* _What to do_: The entries are to be reproduced verbatim, and their pictures left out.

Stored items
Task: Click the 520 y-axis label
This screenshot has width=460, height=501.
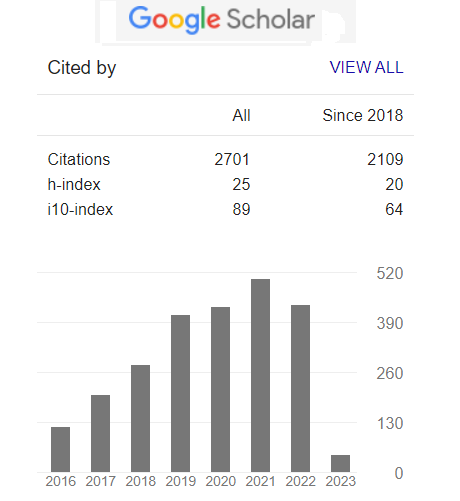Action: pos(390,273)
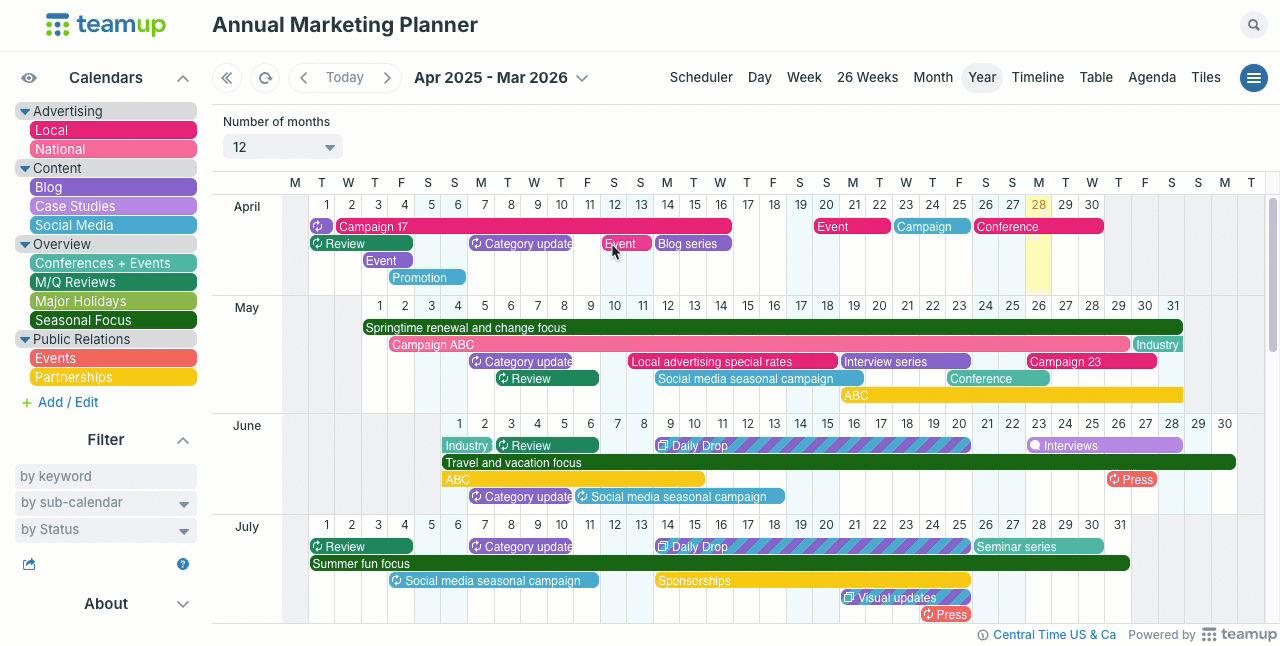This screenshot has height=646, width=1280.
Task: Expand the About section
Action: tap(183, 604)
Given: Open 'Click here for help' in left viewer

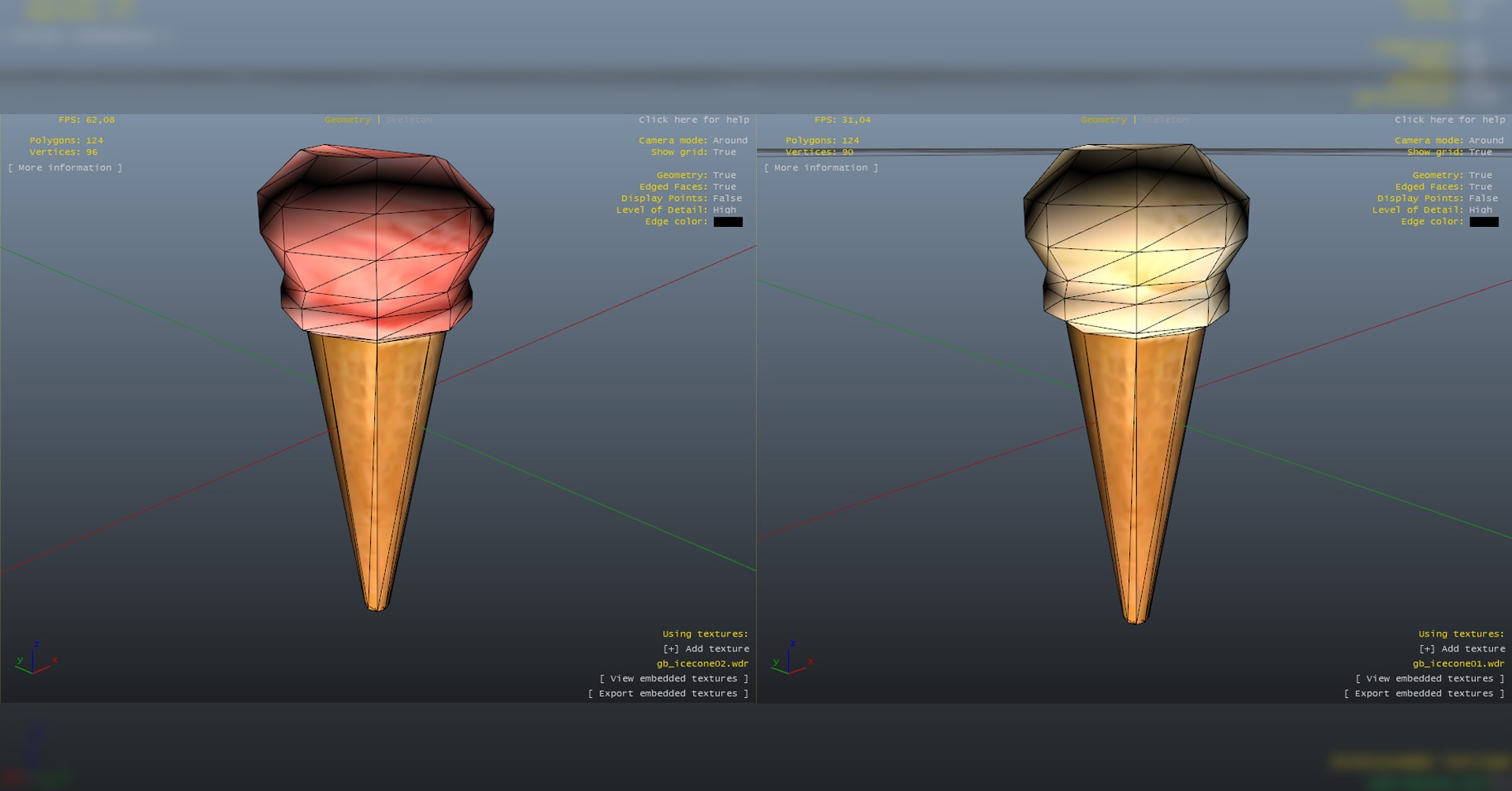Looking at the screenshot, I should pyautogui.click(x=693, y=120).
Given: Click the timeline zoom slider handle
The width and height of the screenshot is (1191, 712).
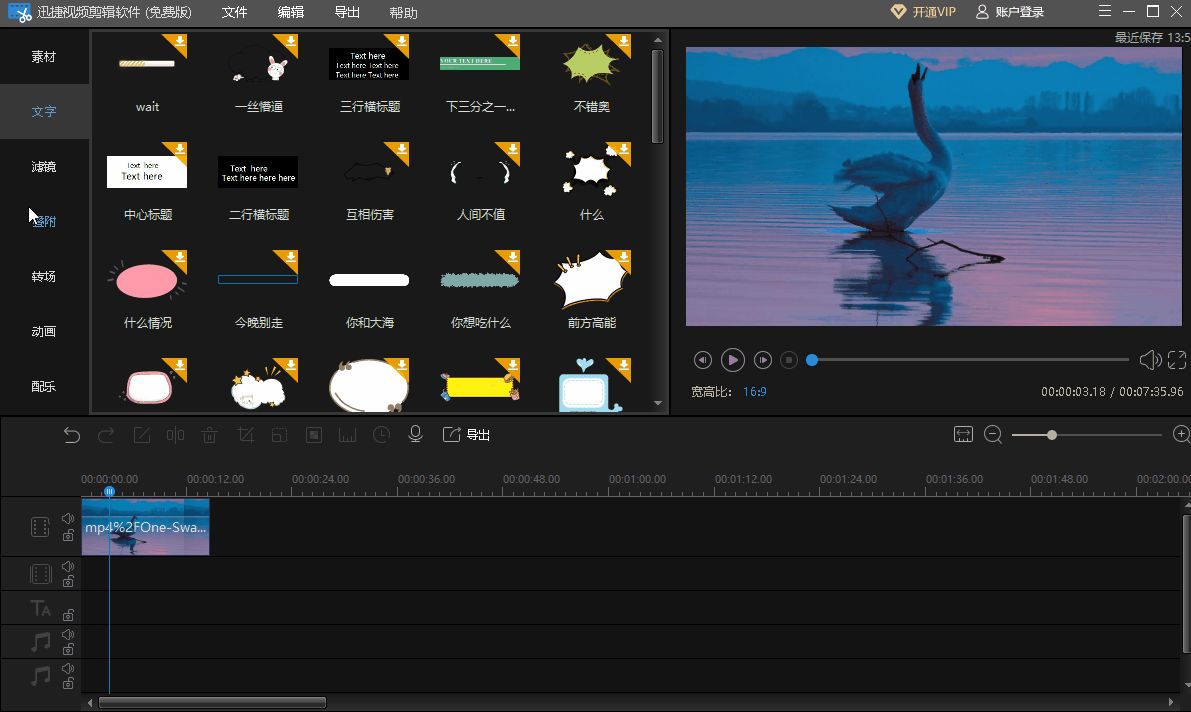Looking at the screenshot, I should 1052,435.
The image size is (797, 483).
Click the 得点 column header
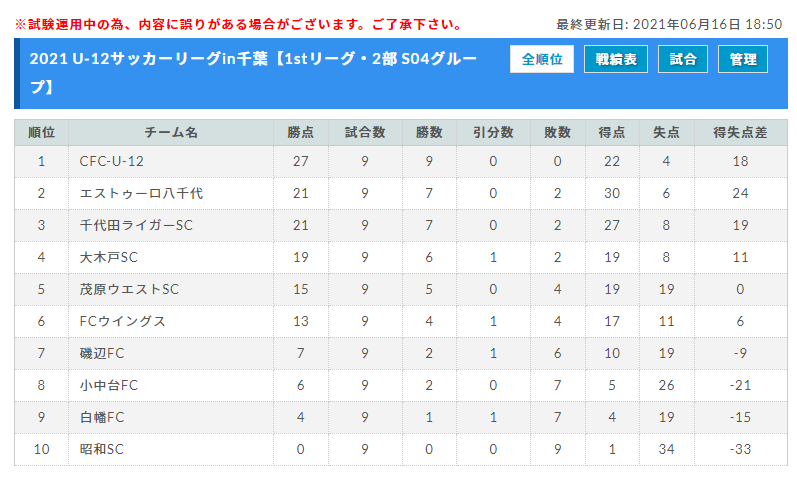click(x=611, y=133)
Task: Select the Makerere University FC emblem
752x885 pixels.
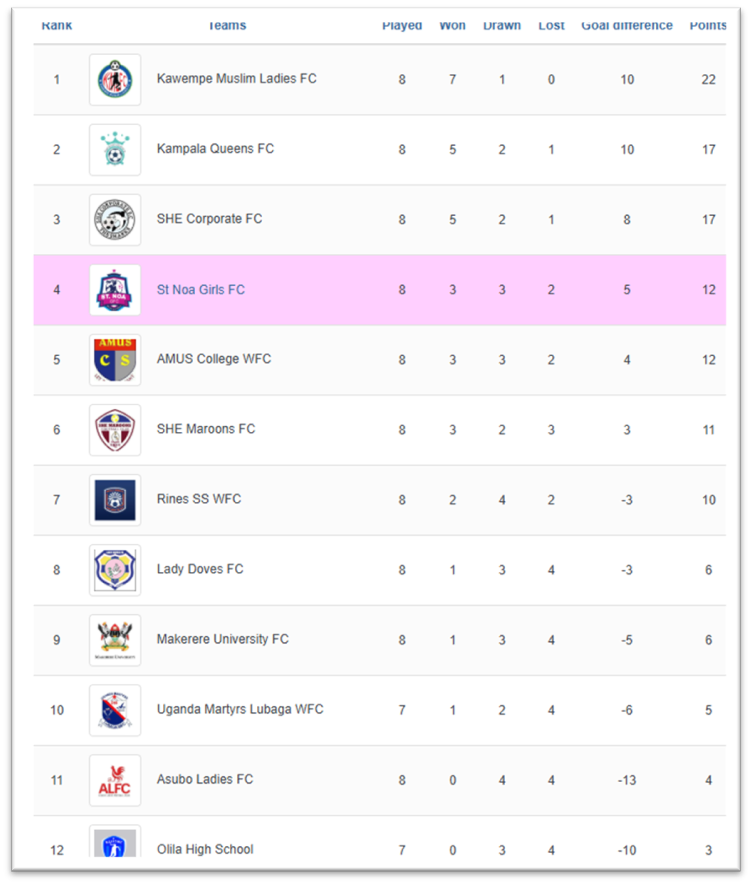Action: pyautogui.click(x=115, y=640)
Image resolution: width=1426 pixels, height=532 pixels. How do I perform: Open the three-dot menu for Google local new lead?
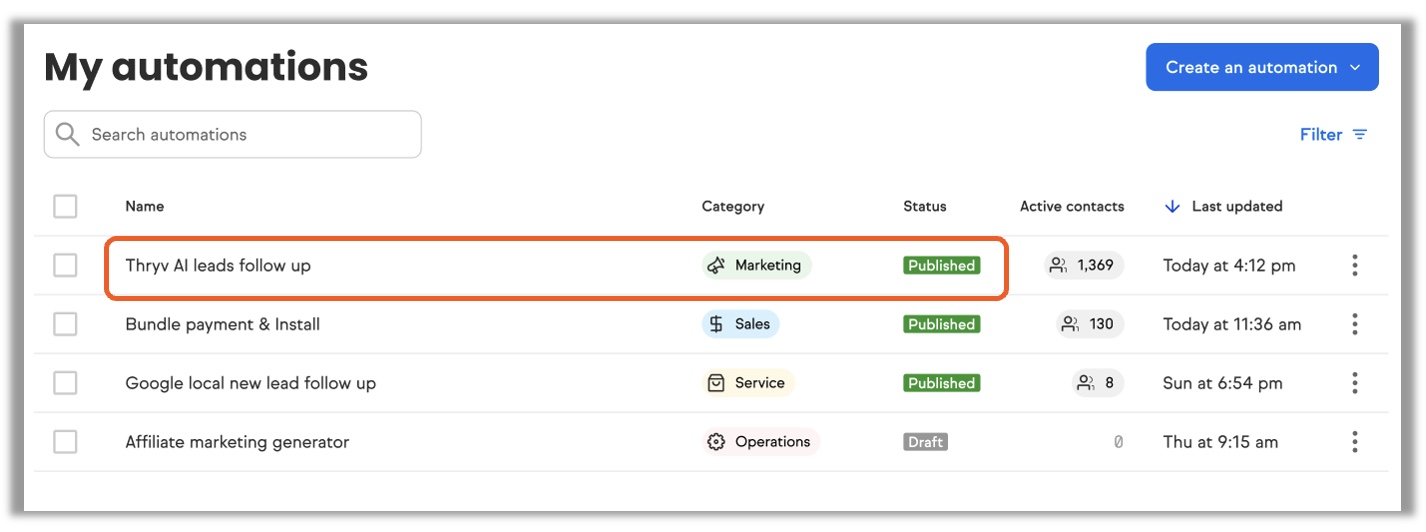pyautogui.click(x=1355, y=383)
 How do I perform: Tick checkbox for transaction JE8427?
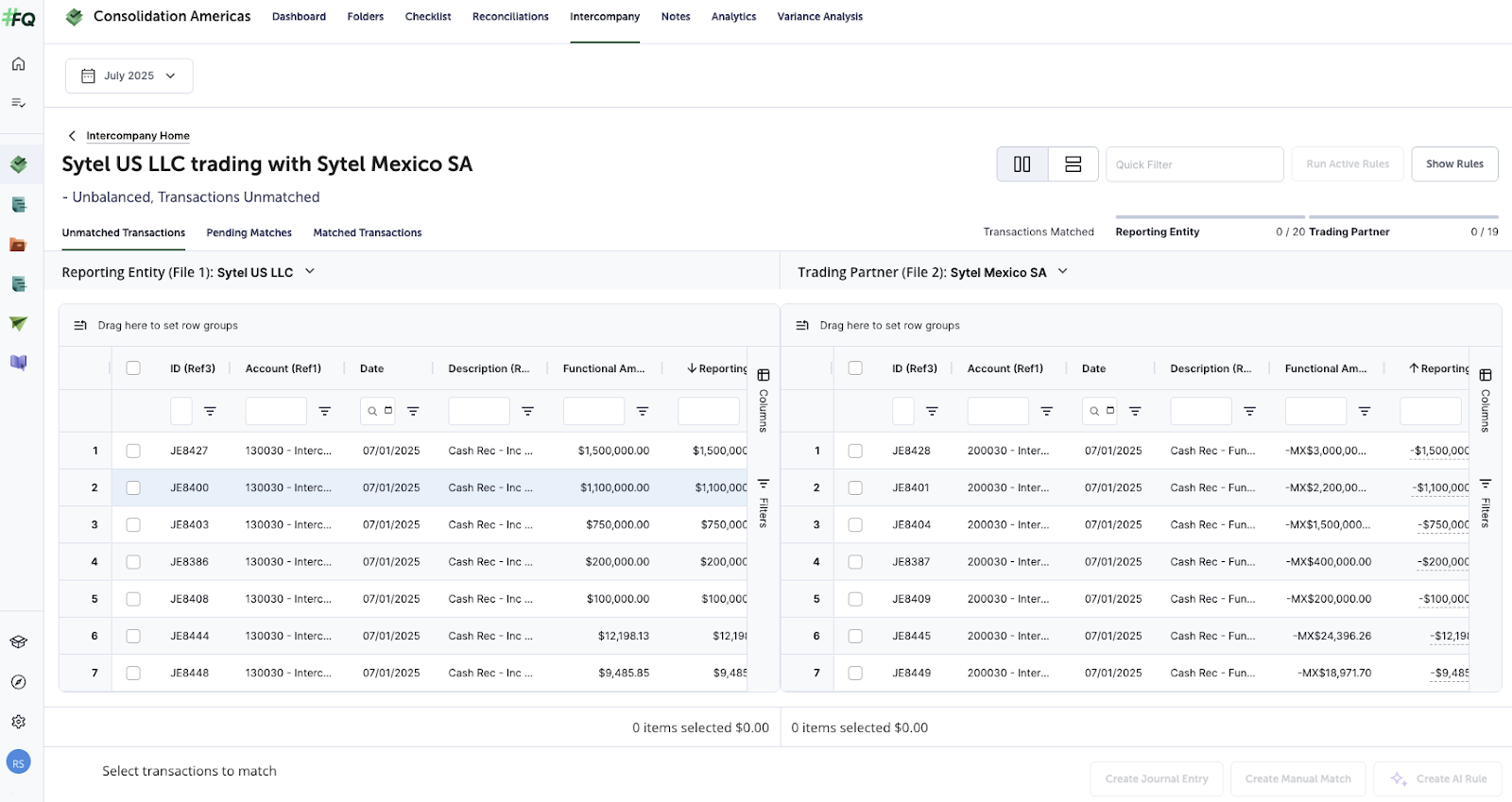[133, 451]
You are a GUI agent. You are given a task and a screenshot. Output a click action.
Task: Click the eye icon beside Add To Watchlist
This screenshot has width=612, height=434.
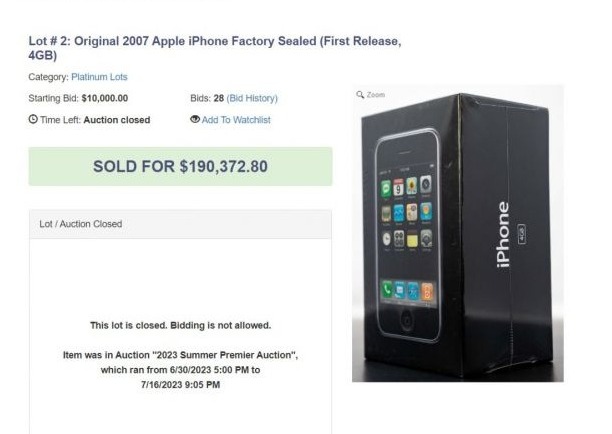pyautogui.click(x=195, y=120)
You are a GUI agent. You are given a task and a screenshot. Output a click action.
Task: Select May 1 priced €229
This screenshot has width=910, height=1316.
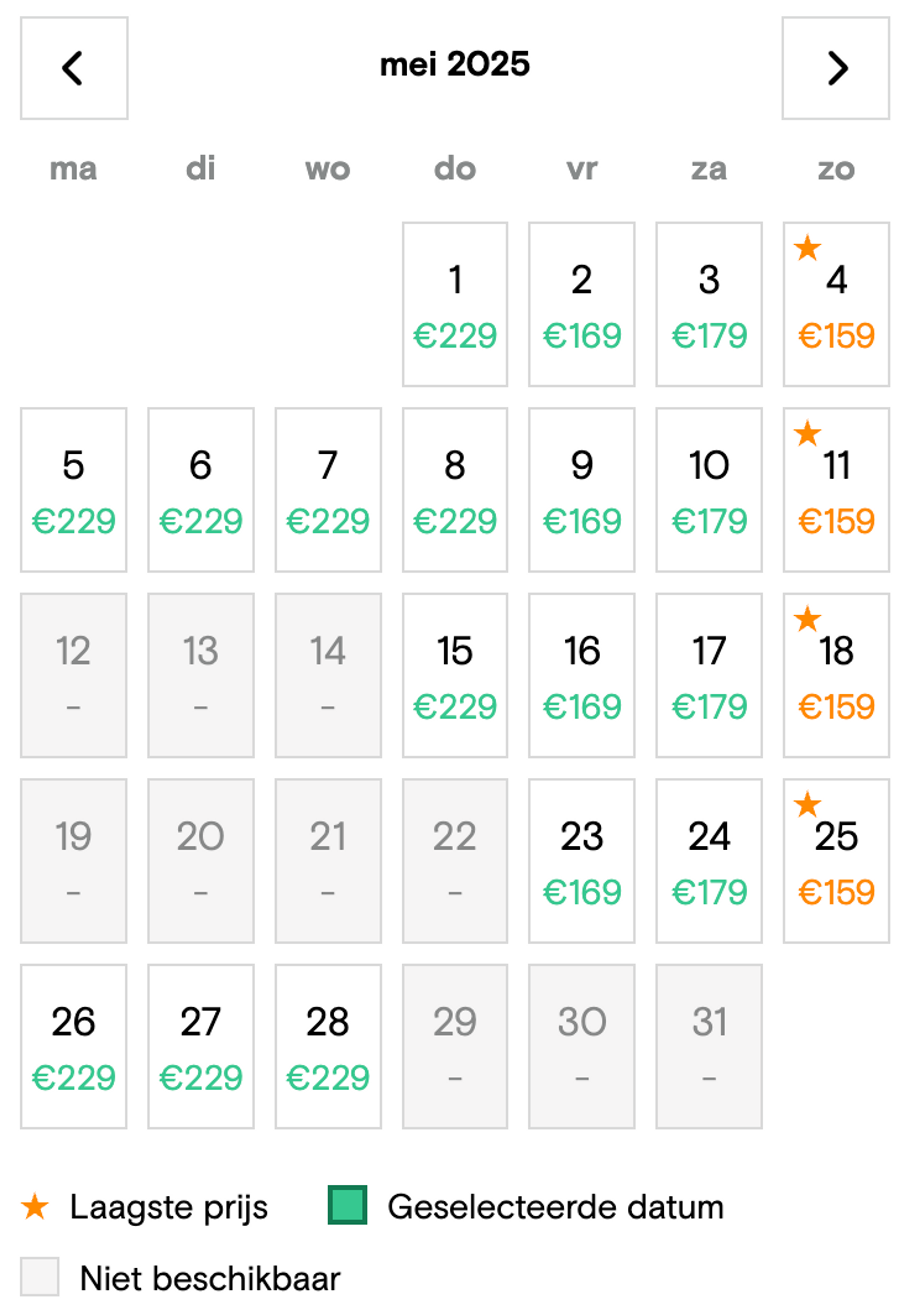[455, 304]
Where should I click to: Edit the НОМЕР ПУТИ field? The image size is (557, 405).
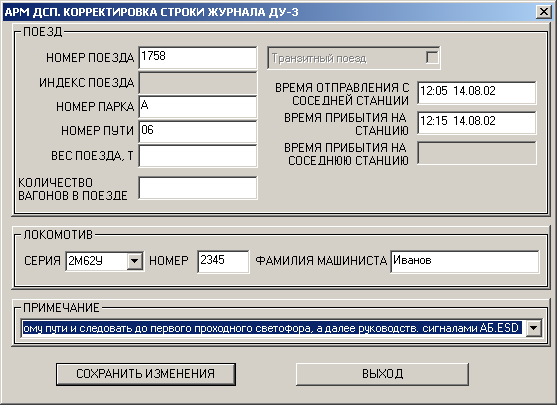(198, 131)
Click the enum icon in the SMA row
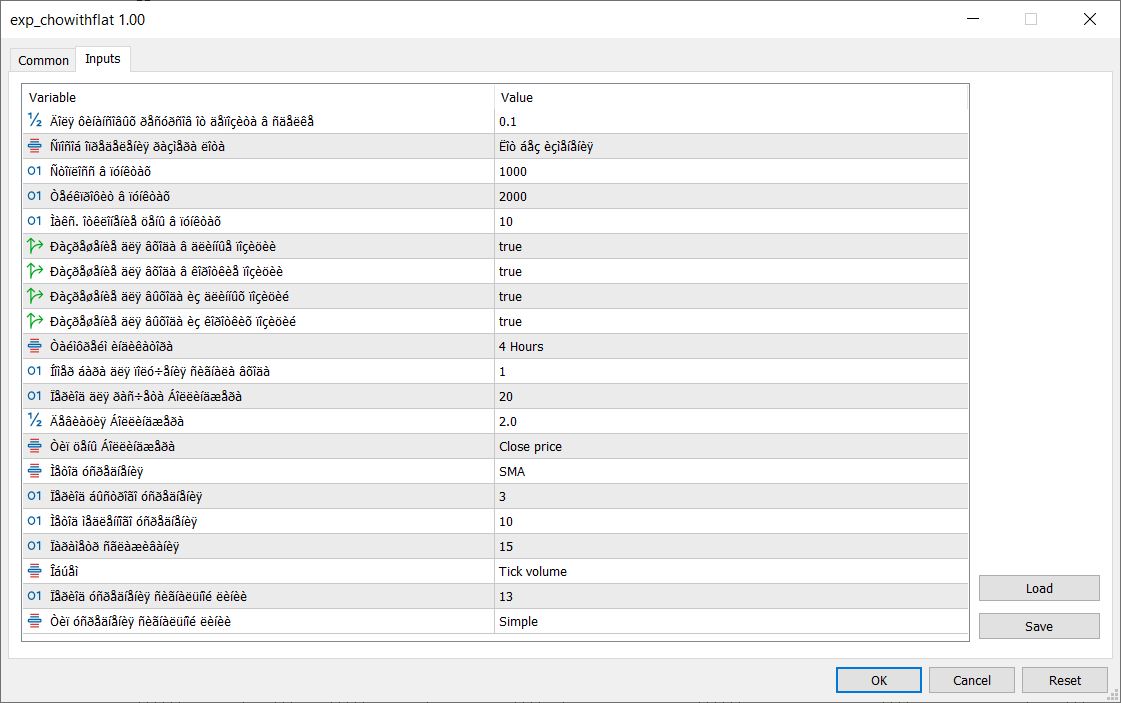Screen dimensions: 1121x703 click(x=35, y=471)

* _Written response_:
Task: Click the 520 y-axis label
This screenshot has width=460, height=501.
Action: pos(390,273)
This screenshot has height=646, width=1280.
Task: Expand the About section
Action: tap(183, 604)
Given: Open 'Click here for help' in left viewer

Looking at the screenshot, I should pyautogui.click(x=693, y=120).
Given: Click the timeline zoom slider handle
The width and height of the screenshot is (1191, 712).
Looking at the screenshot, I should 1052,435.
The image size is (797, 483).
Click the 得点 column header
click(x=611, y=133)
Task: Select the Makerere University FC emblem
752x885 pixels.
Action: pyautogui.click(x=115, y=640)
Image resolution: width=1426 pixels, height=532 pixels. How do I perform: Open the three-dot menu for Google local new lead?
pyautogui.click(x=1355, y=383)
 How do I perform: Tick checkbox for transaction JE8427?
[133, 451]
You are a GUI agent. You are given a task and a screenshot. Output a click action.
Task: Click the eye icon beside Add To Watchlist
This screenshot has width=612, height=434.
pyautogui.click(x=195, y=120)
You are a GUI agent. You are given a task and a screenshot. Output a click action.
Task: Select May 1 priced €229
This screenshot has width=910, height=1316.
[455, 304]
Where should I click to: Edit the НОМЕР ПУТИ field? The image size is (557, 405).
(198, 131)
Click the enum icon in the SMA row
Screen dimensions: 1121x703 click(x=35, y=471)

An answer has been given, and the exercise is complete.